With the opening of these settlements Walter Besant declared that a ‘great voluntary movement’ was just beginning. In 1895 a large conference was held at Toynbee Hall to promote the idea of settlements. Forty-five further settlements opened across the UK by 1911. Although concentrated in London, settlements were started in cities across the UK by Glasgow University (1889), Manchester University (1895), the Welsh University Association (1901), Edinburgh University (1905), Liverpool University (1907) and Bristol University (1911). Although the actual residents were usually recent graduates, the settlements opened up many new volunteer opportunities for students as student secretaries, as regular volunteers or as vacation-time visitors and short-term residents.
1890s
Despite the publicity accorded to the university settlement movement after 1884, college missions continued to attract strong undergraduate support, particularly in Cambridge. By 1892 there were six Cambridge college missions in South London as well as missions supported by two Oxford colleges. In the 1890s and early 1900s several Cambridge colleges began to develop new forms of social work in preference to adopting a section of a parish on the traditional mission model. South London thus ‘bristled with Cambridge enterprises’ as an early report noted. For example a non-religious settlement, Cambridge House, developed out of the Trinity College Mission in 1896, Christ’s College started a home for working boys in 1904 and Magdalene College took over a lads’ club in 1905. Activities which volunteers might get involved with included mothers’ meetings, Sunday Schools, boys’ and girls’ clubs, savings banks, sports teams, cadet corps, drum and fife bands, boys’ brigades and, later, scout or guide troops.

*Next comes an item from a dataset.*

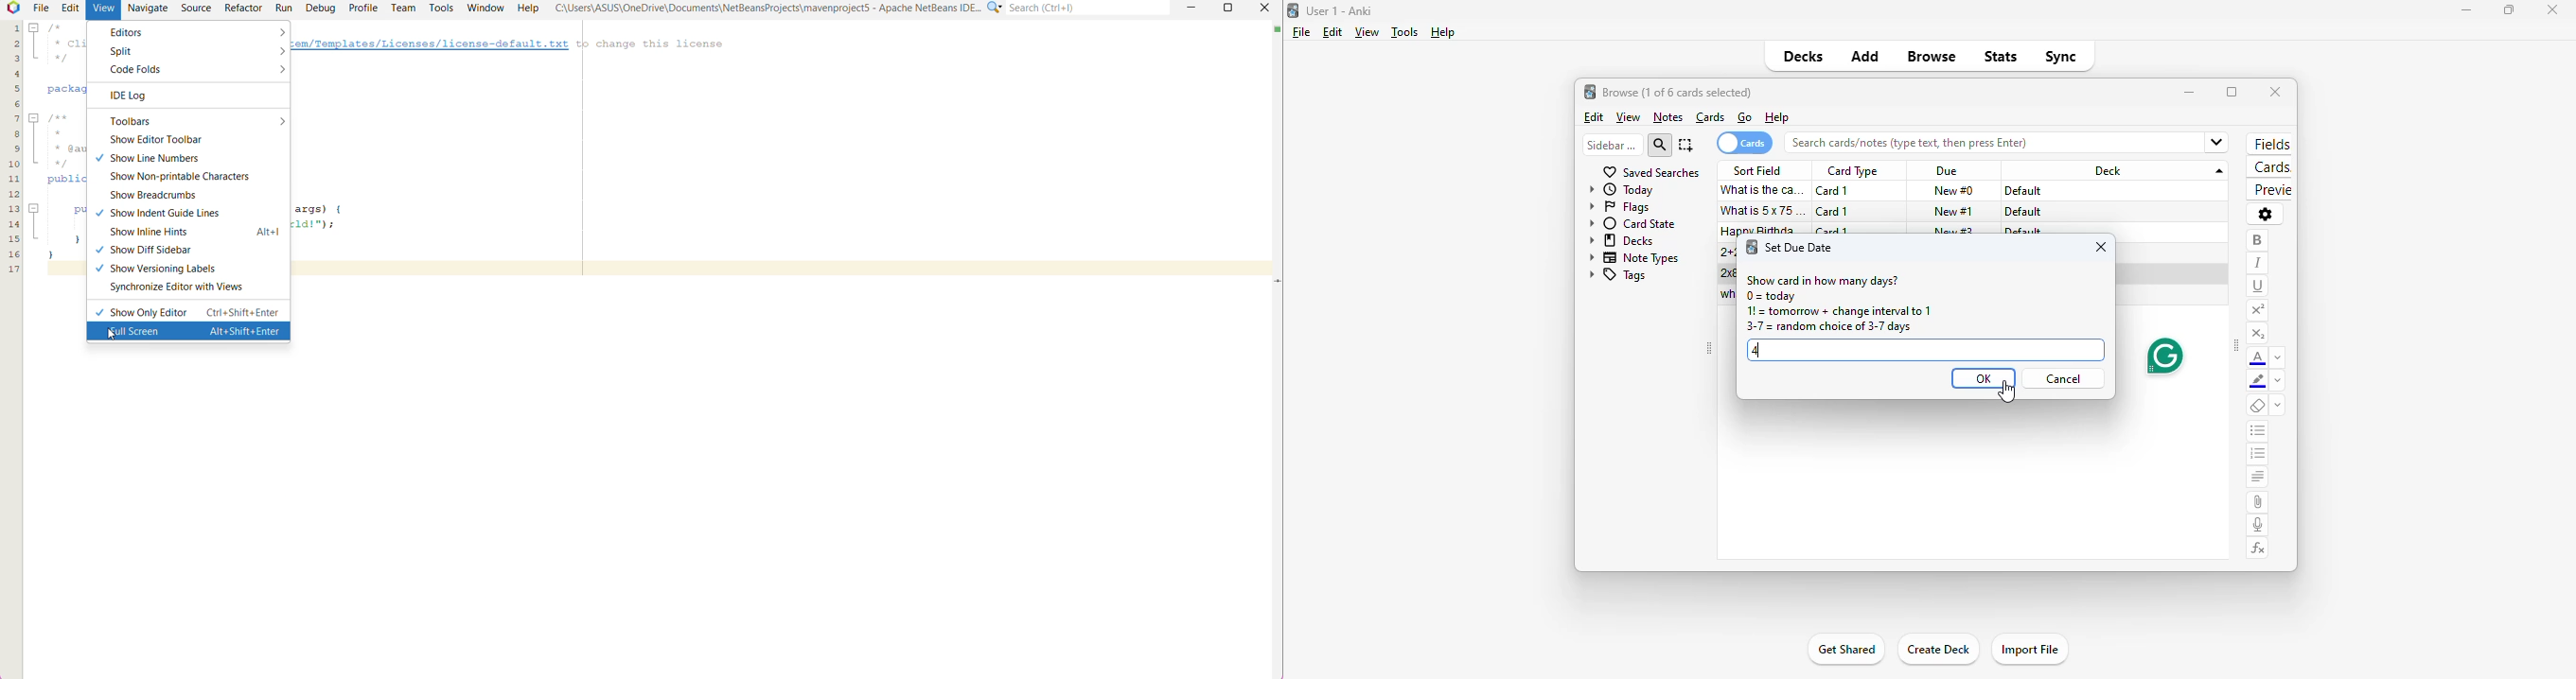 This screenshot has width=2576, height=700. What do you see at coordinates (1983, 378) in the screenshot?
I see `OK` at bounding box center [1983, 378].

The other important movement that helped channel student volunteering before the First World War was the Student Christian Movement (SCM). In 1893 a number of independent student Christian groups and organisations came together to form the British College Christian Union, an organisation which later changed its name to the Student Christian Movement of Great Britain and Ireland. As well as bible study and support for overseas missions, members took part in voluntary service in their spare time and during vacations, for instance for Sunday Schools (such as the famous Jesus Lane in Cambridge), for the seaside-based Children’s Special Service Missions or for medical missions and free dispensaries in large cities. In the early twentieth century the SCM began to take a more active interest in wider social problems in Britain. After 1903 several Christian unions started social study groups and began to actively co-operate with fellow students in voluntary service and settlement work.